▶ WHAT THE TASK ASKS:
Update the stock recommendations text starting at "-Nirmal Bang Institutional" and ending at "tonne. Maintain Buy.", and give that part with "optimistic" replaced by "upbeat".

▶ SELECTED PASSAGE:
-- Opening Marker --

PRAJ INDUSTRIES
Reco price/date: Rs 38/July 9;
Current/target price: Rs 38.8/Rs 60
Praj Industries Ltd is a technology-driven company with an established market position in the ethanol project and process engineering business. Although the current business environment remains challenging, we believe, with capex revival and aggressive efforts for its new emerging businesses, order inflow momentum should pick up, aiding revenue growth in FY14. We expect margins and return ratios to improve with higher contribution from new businesses and internationalisation. The almost-zero debt balance sheet, healthy cash and underperformance of the stock price limits significant downside risk from here, while any improvement in demand will lead to rerating of the stock. Successful commercialisation of the second generation ethanol plant would be a big trigger. Recommend BUY.
-Nirmal Bang Institutional Equities
ULTRATECH
Reco price/date: Rs 1,918/July 8;
Current/target price: Rs 1,927.85/Rs 1,944
We went through UltraTech Cement's (UTCEM) annual report for FY13. The management is optimistic on the long-term prospects of the sector. This has been the genesis of its focus on bolstering industry leadership. Its ongoing expansion would increase capacity by 20 per cent over FY14-16 to 64.45 million tonnes (including Star Cement). With its 61.5 mt of capacity (by FY16) and pan-India presence, UTCEM is the best proxy for the Indian Cement industry. The stock trades at 16.4x FY15E EPS, and at an EV of 8.9x FY15E Ebitda and $137 a tonne. Maintain Buy.
-Motilal Oswal
NMDC
Reco price/date: Rs 103/July 8;
Current/target price: Rs 102.90/Rs 140
NMDC aims to ramp up its production capacity to 48 million tonnes by FY15E (current capacity - 32 mt) through increased exploration of existing mines and development of new ones, that is, Bailadila 11/B, Kumaraswamy and Deposit 10 & 11/A. However, given the anticipated low steel demand, we expect sales volumes to grow only 6.9 per cent y-o-y and 7.1 per cent y-o-y in FY14 and FY15, respectively. Over the past five years, NMDC has traded at an average EV/Ebitda of 12.0x, compared to its current valuation of 2.5x FY2015E EV/Ebitda. Strong balance sheet, low cost of production, high-grade mines, long mine life and high dividend yield (6.8 per cent at CMP) make NMDC an attractive bet at the current levels. Maintain Buy.

-- Closing Marker --

▶ SOURCE DATA:
-- Opening Marker --

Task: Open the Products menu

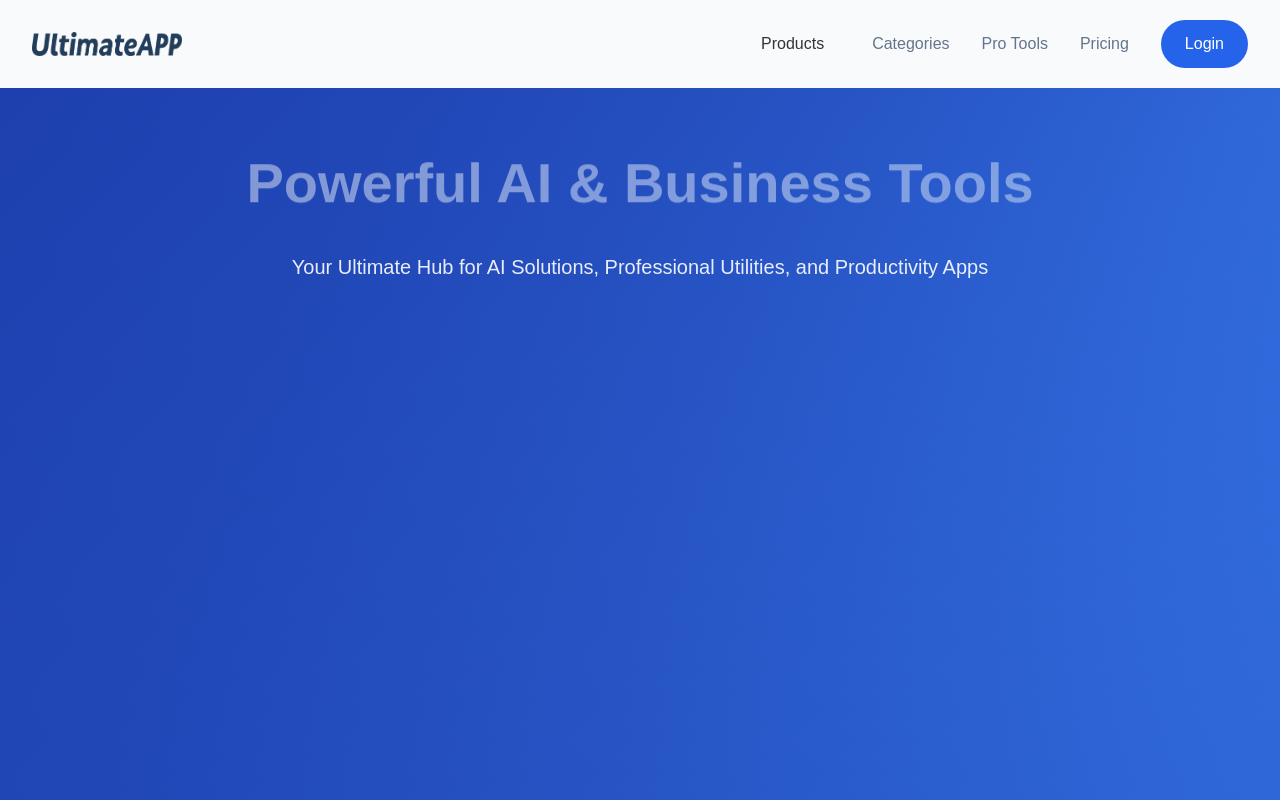Action: 792,44
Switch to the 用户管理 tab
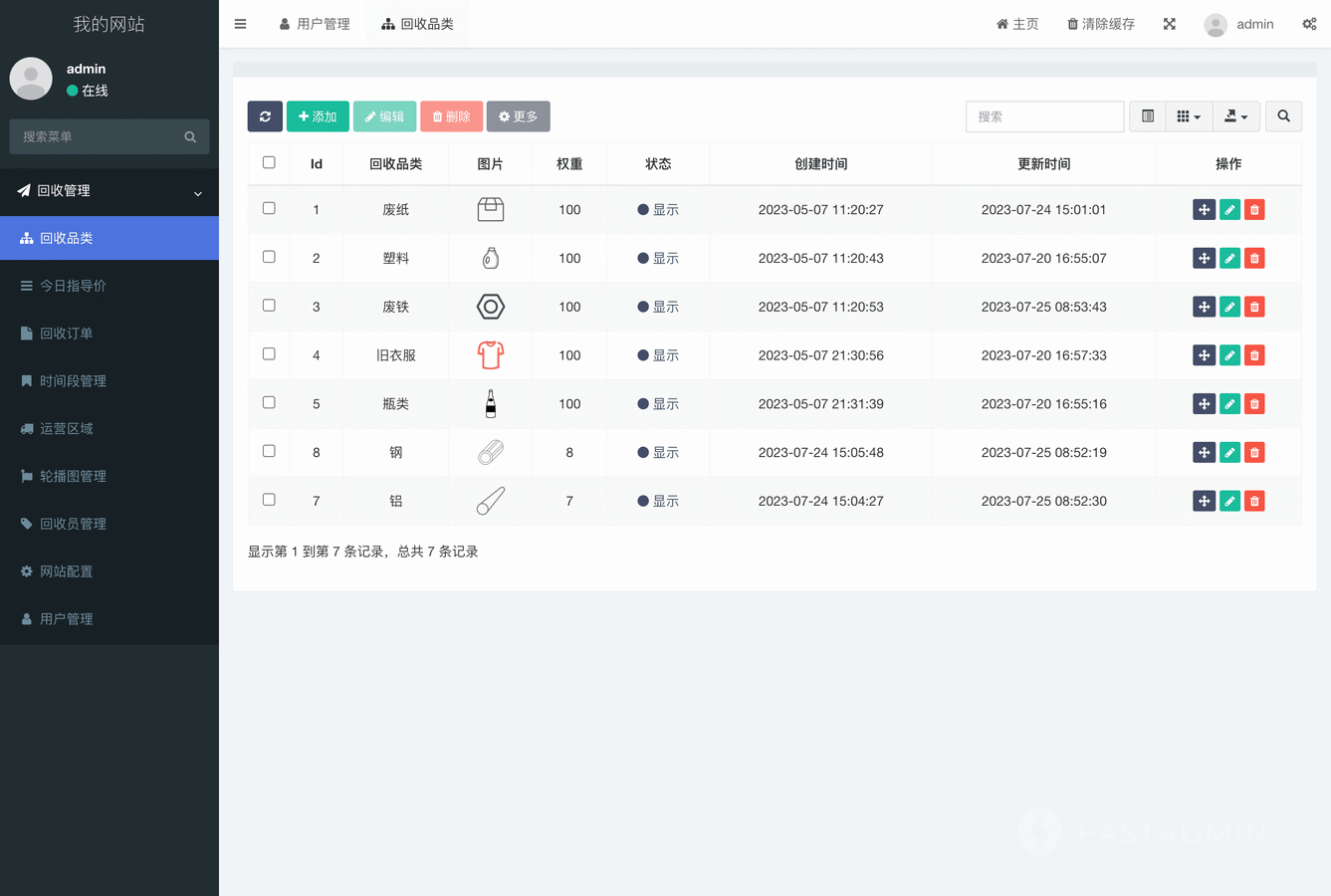The height and width of the screenshot is (896, 1331). (315, 24)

-- Closing Marker --

▶ TASK ANSWER:
-Nirmal Bang Institutional Equities
ULTRATECH
Reco price/date: Rs 1,918/July 8;
Current/target price: Rs 1,927.85/Rs 1,944
We went through UltraTech Cement's (UTCEM) annual report for FY13. The management is upbeat on the long-term prospects of the sector. This has been the genesis of its focus on bolstering industry leadership. Its ongoing expansion would increase capacity by 20 per cent over FY14-16 to 64.45 million tonnes (including Star Cement). With its 61.5 mt of capacity (by FY16) and pan-India presence, UTCEM is the best proxy for the Indian Cement industry. The stock trades at 16.4x FY15E EPS, and at an EV of 8.9x FY15E Ebitda and $137 a tonne. Maintain Buy.